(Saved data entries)
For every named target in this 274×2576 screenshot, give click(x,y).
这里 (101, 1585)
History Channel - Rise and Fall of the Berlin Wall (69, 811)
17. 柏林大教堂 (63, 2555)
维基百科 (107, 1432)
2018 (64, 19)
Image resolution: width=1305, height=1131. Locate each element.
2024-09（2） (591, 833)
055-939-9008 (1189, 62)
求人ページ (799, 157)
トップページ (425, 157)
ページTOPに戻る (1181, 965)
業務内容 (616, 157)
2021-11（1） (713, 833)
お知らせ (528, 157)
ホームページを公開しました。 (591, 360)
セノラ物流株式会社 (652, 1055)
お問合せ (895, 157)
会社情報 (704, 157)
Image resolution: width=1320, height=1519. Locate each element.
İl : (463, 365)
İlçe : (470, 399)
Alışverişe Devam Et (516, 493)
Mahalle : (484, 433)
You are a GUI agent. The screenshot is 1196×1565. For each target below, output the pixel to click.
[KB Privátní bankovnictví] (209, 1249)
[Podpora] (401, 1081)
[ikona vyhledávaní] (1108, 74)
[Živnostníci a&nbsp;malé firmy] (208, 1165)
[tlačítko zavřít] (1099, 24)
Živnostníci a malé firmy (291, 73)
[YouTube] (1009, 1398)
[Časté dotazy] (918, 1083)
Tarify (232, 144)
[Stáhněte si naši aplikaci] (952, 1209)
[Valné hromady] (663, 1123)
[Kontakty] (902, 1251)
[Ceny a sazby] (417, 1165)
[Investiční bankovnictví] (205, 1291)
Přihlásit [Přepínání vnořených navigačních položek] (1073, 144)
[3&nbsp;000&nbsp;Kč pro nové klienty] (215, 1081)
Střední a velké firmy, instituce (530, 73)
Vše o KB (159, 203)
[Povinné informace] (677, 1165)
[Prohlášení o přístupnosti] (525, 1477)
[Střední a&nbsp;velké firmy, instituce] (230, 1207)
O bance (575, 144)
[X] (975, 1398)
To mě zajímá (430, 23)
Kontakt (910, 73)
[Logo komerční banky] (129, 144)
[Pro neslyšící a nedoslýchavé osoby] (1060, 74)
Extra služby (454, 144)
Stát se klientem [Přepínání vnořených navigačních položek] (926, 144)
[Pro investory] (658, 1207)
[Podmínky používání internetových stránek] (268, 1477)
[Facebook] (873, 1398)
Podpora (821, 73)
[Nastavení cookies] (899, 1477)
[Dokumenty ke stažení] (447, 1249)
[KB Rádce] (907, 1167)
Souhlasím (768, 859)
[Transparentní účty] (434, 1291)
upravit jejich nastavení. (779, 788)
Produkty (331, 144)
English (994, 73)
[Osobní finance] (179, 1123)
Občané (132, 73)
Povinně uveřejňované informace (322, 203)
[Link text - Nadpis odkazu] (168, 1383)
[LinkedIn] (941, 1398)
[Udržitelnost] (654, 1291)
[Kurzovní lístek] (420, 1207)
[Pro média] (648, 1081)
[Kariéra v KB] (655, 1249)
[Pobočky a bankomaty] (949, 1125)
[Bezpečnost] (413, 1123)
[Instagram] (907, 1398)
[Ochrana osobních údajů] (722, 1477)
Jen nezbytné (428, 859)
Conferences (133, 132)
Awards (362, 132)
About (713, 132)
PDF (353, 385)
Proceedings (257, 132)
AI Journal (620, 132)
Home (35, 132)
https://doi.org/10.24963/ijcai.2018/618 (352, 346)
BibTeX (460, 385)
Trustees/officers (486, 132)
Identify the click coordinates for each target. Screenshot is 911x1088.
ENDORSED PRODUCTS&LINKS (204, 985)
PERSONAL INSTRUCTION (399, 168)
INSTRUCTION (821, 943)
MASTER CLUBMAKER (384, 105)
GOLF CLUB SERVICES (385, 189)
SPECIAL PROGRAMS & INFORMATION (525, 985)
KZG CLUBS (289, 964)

What you need to do -
Reproduce every item above line for line, changing nothing.

Response to this task -
For every named target in this 274×2576 screenshot, give click(x,y).
这里 (101, 1585)
History Channel - Rise and Fall of the Berlin Wall (69, 811)
17. 柏林大教堂 (63, 2555)
维基百科 (107, 1432)
2018 (64, 19)
Image resolution: width=1305, height=1131. Locate each element.
2024-09（2） (591, 833)
055-939-9008 (1189, 62)
求人ページ (799, 157)
トップページ (425, 157)
ページTOPに戻る (1181, 965)
業務内容 (616, 157)
2021-11（1） (713, 833)
お知らせ (528, 157)
ホームページを公開しました。 (591, 360)
セノラ物流株式会社 (652, 1055)
お問合せ (895, 157)
会社情報 (704, 157)
Image resolution: width=1320, height=1519. Locate each element.
İl : (463, 365)
İlçe : (470, 399)
Alışverişe Devam Et (516, 493)
Mahalle : (484, 433)
You are a GUI agent. The screenshot is 1196×1565. For each target below, output the pixel to click.
[KB Privátní bankovnictví] (209, 1249)
[Podpora] (401, 1081)
[ikona vyhledávaní] (1108, 74)
[Živnostníci a&nbsp;malé firmy] (208, 1165)
[tlačítko zavřít] (1099, 24)
Živnostníci a malé firmy (291, 73)
[YouTube] (1009, 1398)
[Časté dotazy] (918, 1083)
Tarify (232, 144)
[Stáhněte si naši aplikaci] (952, 1209)
[Valné hromady] (663, 1123)
[Kontakty] (902, 1251)
[Ceny a sazby] (417, 1165)
[Investiční bankovnictví] (205, 1291)
Přihlásit [Přepínání vnořených navigačních položek] (1073, 144)
[3&nbsp;000&nbsp;Kč pro nové klienty] (215, 1081)
Střední a velké firmy, instituce (530, 73)
Vše o KB (159, 203)
[Povinné informace] (677, 1165)
[Prohlášení o přístupnosti] (525, 1477)
[Střední a&nbsp;velké firmy, instituce] (230, 1207)
O bance (575, 144)
[X] (975, 1398)
To mě zajímá (430, 23)
Kontakt (910, 73)
[Logo komerční banky] (129, 144)
[Pro neslyšící a nedoslýchavé osoby] (1060, 74)
Extra služby (454, 144)
Stát se klientem [Přepínání vnořených navigačních položek] (926, 144)
[Pro investory] (658, 1207)
[Podmínky používání internetových stránek] (268, 1477)
[Facebook] (873, 1398)
Podpora (821, 73)
[Nastavení cookies] (899, 1477)
[Dokumenty ke stažení] (447, 1249)
[KB Rádce] (907, 1167)
Souhlasím (768, 859)
[Transparentní účty] (434, 1291)
upravit jejich nastavení. (779, 788)
Produkty (331, 144)
English (994, 73)
[Osobní finance] (179, 1123)
Občané (132, 73)
Povinně uveřejňované informace (322, 203)
[Link text - Nadpis odkazu] (168, 1383)
[LinkedIn] (941, 1398)
[Udržitelnost] (654, 1291)
[Kurzovní lístek] (420, 1207)
[Pro média] (648, 1081)
[Kariéra v KB] (655, 1249)
[Pobočky a bankomaty] (949, 1125)
[Bezpečnost] (413, 1123)
[Instagram] (907, 1398)
[Ochrana osobních údajů] (722, 1477)
Jen nezbytné (428, 859)
Conferences (133, 132)
Awards (362, 132)
About (713, 132)
PDF (353, 385)
Proceedings (257, 132)
AI Journal (620, 132)
Home (35, 132)
https://doi.org/10.24963/ijcai.2018/618 (352, 346)
BibTeX (460, 385)
Trustees/officers (486, 132)
Identify the click coordinates for each target. Screenshot is 911x1088.
ENDORSED PRODUCTS&LINKS (204, 985)
PERSONAL INSTRUCTION (399, 168)
INSTRUCTION (821, 943)
MASTER CLUBMAKER (384, 105)
GOLF CLUB SERVICES (385, 189)
SPECIAL PROGRAMS & INFORMATION (525, 985)
KZG CLUBS (289, 964)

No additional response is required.